#### [YOUR OBJECTIVE]
Reproduce verbatim the portion of the material below that runs from the line containing "Click the Plus500" down to the line containing "Action: [369, 701]", both lines included.

--- START EXCERPTED DATA ---

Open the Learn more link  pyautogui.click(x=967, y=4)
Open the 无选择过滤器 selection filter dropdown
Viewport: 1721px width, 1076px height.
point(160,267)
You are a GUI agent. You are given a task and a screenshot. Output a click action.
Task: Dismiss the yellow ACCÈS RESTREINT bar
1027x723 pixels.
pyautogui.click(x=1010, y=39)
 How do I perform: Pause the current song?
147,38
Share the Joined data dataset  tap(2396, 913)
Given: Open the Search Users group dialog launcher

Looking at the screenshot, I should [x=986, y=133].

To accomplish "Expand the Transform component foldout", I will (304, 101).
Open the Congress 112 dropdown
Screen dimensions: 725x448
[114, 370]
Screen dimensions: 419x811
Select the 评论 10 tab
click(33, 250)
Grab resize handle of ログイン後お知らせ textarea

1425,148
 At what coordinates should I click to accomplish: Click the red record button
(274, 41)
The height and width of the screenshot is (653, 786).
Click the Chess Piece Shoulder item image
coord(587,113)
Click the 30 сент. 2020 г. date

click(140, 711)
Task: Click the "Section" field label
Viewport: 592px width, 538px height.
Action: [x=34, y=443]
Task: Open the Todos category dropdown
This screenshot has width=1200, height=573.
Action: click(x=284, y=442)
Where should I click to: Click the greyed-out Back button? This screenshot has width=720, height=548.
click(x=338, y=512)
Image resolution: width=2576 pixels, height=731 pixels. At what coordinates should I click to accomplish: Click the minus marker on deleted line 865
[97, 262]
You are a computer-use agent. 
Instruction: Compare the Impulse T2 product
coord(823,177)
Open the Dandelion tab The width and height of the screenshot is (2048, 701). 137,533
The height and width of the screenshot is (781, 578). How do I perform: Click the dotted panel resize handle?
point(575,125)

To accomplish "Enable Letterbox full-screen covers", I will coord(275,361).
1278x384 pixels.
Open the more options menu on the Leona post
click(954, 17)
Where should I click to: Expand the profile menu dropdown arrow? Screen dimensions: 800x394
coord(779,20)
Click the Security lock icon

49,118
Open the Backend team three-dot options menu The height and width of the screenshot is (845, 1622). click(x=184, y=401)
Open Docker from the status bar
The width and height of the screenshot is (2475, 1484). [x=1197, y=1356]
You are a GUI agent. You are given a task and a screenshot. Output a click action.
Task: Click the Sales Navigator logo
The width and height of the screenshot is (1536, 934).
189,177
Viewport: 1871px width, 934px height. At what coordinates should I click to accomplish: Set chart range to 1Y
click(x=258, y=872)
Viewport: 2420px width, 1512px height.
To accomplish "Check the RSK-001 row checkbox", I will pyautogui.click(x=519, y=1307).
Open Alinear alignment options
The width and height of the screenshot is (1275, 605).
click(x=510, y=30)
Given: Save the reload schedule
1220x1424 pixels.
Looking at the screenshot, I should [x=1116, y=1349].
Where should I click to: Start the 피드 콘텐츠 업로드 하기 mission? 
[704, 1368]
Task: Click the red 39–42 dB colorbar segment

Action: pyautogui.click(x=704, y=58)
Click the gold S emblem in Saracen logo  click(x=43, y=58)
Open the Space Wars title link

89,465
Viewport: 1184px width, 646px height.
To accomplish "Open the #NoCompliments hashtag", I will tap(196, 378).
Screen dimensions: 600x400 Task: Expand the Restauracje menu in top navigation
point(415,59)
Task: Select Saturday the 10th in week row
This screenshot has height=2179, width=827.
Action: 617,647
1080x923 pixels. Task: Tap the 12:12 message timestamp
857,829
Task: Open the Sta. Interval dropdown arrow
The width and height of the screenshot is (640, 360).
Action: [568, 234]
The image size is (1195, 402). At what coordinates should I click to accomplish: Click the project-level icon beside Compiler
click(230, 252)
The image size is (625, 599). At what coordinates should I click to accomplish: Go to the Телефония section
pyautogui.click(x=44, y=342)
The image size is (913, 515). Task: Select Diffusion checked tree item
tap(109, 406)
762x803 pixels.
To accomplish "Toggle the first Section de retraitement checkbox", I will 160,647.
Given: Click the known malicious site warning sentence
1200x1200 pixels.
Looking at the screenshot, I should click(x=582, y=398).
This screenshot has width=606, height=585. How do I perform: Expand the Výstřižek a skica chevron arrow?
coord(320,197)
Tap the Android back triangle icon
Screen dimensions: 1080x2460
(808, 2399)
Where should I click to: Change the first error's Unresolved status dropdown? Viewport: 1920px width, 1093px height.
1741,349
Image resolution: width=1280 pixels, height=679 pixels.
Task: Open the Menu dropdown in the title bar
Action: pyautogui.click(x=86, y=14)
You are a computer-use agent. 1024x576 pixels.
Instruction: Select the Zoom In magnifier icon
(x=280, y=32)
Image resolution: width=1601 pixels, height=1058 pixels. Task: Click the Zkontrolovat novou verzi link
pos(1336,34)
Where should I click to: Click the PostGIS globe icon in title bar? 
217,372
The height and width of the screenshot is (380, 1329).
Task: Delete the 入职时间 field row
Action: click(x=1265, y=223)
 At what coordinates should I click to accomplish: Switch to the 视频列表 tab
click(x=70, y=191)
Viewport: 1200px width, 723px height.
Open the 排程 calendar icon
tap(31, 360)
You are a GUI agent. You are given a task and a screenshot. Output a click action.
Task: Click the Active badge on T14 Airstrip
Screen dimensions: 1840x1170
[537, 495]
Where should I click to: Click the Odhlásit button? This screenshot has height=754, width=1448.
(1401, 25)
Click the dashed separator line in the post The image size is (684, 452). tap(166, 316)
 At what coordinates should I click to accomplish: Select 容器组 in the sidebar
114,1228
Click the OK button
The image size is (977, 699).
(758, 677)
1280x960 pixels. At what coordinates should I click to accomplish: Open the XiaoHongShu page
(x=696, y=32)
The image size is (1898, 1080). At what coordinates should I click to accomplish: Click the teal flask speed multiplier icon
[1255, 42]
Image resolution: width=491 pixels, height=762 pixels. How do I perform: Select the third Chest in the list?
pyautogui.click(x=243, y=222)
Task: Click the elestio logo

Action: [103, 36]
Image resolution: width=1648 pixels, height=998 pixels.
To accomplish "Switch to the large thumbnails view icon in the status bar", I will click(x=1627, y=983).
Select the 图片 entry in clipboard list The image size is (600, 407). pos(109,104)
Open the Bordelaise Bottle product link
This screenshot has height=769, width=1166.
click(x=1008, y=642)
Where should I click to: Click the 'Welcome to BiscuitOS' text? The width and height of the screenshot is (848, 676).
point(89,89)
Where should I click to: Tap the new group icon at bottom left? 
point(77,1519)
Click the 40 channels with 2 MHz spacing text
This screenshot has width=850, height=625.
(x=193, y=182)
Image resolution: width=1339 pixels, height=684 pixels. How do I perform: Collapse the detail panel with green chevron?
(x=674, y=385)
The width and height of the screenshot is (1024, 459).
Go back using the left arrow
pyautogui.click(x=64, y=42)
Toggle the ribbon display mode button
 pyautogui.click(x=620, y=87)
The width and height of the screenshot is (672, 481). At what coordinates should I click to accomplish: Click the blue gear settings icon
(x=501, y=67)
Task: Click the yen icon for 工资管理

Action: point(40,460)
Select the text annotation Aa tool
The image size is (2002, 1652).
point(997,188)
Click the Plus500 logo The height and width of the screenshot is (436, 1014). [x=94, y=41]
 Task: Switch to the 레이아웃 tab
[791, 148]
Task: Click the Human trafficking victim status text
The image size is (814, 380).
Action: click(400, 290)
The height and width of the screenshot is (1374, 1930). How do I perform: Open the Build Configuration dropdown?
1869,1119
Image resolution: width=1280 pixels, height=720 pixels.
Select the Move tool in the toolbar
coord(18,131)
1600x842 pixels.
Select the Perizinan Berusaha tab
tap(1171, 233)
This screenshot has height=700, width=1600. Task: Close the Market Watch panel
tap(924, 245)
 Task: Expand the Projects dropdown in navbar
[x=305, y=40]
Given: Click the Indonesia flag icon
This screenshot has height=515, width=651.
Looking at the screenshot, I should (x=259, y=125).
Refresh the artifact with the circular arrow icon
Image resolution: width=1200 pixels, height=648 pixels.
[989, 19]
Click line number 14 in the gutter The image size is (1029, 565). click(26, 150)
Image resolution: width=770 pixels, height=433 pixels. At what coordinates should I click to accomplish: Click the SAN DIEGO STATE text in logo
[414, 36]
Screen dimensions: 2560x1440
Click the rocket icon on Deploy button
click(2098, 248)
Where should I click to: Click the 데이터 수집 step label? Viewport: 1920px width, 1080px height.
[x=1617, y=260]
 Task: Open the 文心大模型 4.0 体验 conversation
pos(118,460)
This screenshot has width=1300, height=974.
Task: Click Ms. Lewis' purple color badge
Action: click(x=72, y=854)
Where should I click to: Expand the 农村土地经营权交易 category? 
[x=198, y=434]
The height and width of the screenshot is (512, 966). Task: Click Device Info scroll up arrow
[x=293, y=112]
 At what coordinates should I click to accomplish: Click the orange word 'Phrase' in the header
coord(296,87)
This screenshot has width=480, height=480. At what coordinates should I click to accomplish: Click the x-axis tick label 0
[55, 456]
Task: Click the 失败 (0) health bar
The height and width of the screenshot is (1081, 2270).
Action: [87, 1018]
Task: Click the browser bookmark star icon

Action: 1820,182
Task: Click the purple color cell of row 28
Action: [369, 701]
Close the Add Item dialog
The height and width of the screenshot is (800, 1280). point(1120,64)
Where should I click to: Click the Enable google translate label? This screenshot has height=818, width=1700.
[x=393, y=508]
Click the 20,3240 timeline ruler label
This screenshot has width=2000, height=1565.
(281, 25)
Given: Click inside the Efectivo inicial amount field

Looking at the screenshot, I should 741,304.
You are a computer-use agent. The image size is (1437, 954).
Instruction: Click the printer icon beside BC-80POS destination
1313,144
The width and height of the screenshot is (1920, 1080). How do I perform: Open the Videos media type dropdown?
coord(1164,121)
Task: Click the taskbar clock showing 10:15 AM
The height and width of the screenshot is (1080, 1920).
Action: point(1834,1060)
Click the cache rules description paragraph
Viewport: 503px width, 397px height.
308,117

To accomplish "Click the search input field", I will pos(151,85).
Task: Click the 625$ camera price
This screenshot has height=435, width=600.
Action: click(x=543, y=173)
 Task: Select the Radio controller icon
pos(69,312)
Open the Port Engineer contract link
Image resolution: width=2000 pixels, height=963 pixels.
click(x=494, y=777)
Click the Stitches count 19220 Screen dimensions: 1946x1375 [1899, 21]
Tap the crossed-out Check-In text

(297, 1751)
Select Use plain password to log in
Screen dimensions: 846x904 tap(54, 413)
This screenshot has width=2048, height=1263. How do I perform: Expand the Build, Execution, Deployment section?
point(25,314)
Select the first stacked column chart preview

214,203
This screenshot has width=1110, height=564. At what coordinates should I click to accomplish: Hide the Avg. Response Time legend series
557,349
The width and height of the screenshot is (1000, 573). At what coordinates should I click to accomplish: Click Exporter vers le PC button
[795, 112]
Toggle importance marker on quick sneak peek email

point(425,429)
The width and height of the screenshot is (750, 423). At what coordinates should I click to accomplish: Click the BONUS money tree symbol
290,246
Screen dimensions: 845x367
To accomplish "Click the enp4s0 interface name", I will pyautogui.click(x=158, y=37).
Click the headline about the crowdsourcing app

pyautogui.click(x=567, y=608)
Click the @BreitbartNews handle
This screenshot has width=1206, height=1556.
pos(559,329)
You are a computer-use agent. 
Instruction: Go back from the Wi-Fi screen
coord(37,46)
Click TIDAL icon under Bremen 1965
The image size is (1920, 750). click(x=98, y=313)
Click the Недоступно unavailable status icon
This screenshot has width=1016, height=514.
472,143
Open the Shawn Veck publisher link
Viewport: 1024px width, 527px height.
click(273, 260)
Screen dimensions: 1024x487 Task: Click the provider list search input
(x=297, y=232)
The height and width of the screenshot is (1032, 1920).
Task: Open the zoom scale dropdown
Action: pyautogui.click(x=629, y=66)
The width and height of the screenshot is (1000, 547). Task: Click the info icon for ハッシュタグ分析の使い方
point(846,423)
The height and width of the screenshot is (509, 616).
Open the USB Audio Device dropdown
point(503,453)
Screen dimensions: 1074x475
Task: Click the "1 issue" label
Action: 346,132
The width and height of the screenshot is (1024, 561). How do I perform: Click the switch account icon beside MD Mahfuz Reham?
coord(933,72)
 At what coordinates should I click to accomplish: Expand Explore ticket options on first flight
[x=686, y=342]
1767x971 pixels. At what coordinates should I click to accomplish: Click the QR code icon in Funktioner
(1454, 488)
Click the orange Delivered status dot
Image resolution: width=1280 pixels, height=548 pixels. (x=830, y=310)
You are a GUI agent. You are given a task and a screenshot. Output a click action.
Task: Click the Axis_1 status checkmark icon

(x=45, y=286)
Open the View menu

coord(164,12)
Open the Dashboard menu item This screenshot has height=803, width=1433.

--- END EXCERPTED DATA ---

#### [THE COMPLETED TASK]
Click the Plus500 logo The height and width of the screenshot is (436, 1014). [x=94, y=41]
 Task: Switch to the 레이아웃 tab
[791, 148]
Task: Click the Human trafficking victim status text
The image size is (814, 380).
Action: click(400, 290)
The height and width of the screenshot is (1374, 1930). How do I perform: Open the Build Configuration dropdown?
1869,1119
Image resolution: width=1280 pixels, height=720 pixels.
Select the Move tool in the toolbar
coord(18,131)
1600x842 pixels.
Select the Perizinan Berusaha tab
tap(1171, 233)
This screenshot has height=700, width=1600. Task: Close the Market Watch panel
tap(924, 245)
 Task: Expand the Projects dropdown in navbar
[x=305, y=40]
Given: Click the Indonesia flag icon
This screenshot has height=515, width=651.
Looking at the screenshot, I should (x=259, y=125).
Refresh the artifact with the circular arrow icon
Image resolution: width=1200 pixels, height=648 pixels.
[989, 19]
Click line number 14 in the gutter The image size is (1029, 565). click(26, 150)
Image resolution: width=770 pixels, height=433 pixels. At what coordinates should I click to accomplish: Click the SAN DIEGO STATE text in logo
[414, 36]
Screen dimensions: 2560x1440
Click the rocket icon on Deploy button
click(2098, 248)
Where should I click to: Click the 데이터 수집 step label? Viewport: 1920px width, 1080px height.
[x=1617, y=260]
 Task: Open the 文心大模型 4.0 体验 conversation
pos(118,460)
This screenshot has width=1300, height=974.
Task: Click Ms. Lewis' purple color badge
Action: click(x=72, y=854)
Where should I click to: Expand the 农村土地经营权交易 category? 
[x=198, y=434]
The height and width of the screenshot is (512, 966). Task: Click Device Info scroll up arrow
[x=293, y=112]
 At what coordinates should I click to accomplish: Click the orange word 'Phrase' in the header
coord(296,87)
This screenshot has width=480, height=480. At what coordinates should I click to accomplish: Click the x-axis tick label 0
[55, 456]
Task: Click the 失败 (0) health bar
The height and width of the screenshot is (1081, 2270).
Action: [87, 1018]
Task: Click the browser bookmark star icon

Action: 1820,182
Task: Click the purple color cell of row 28
Action: [369, 701]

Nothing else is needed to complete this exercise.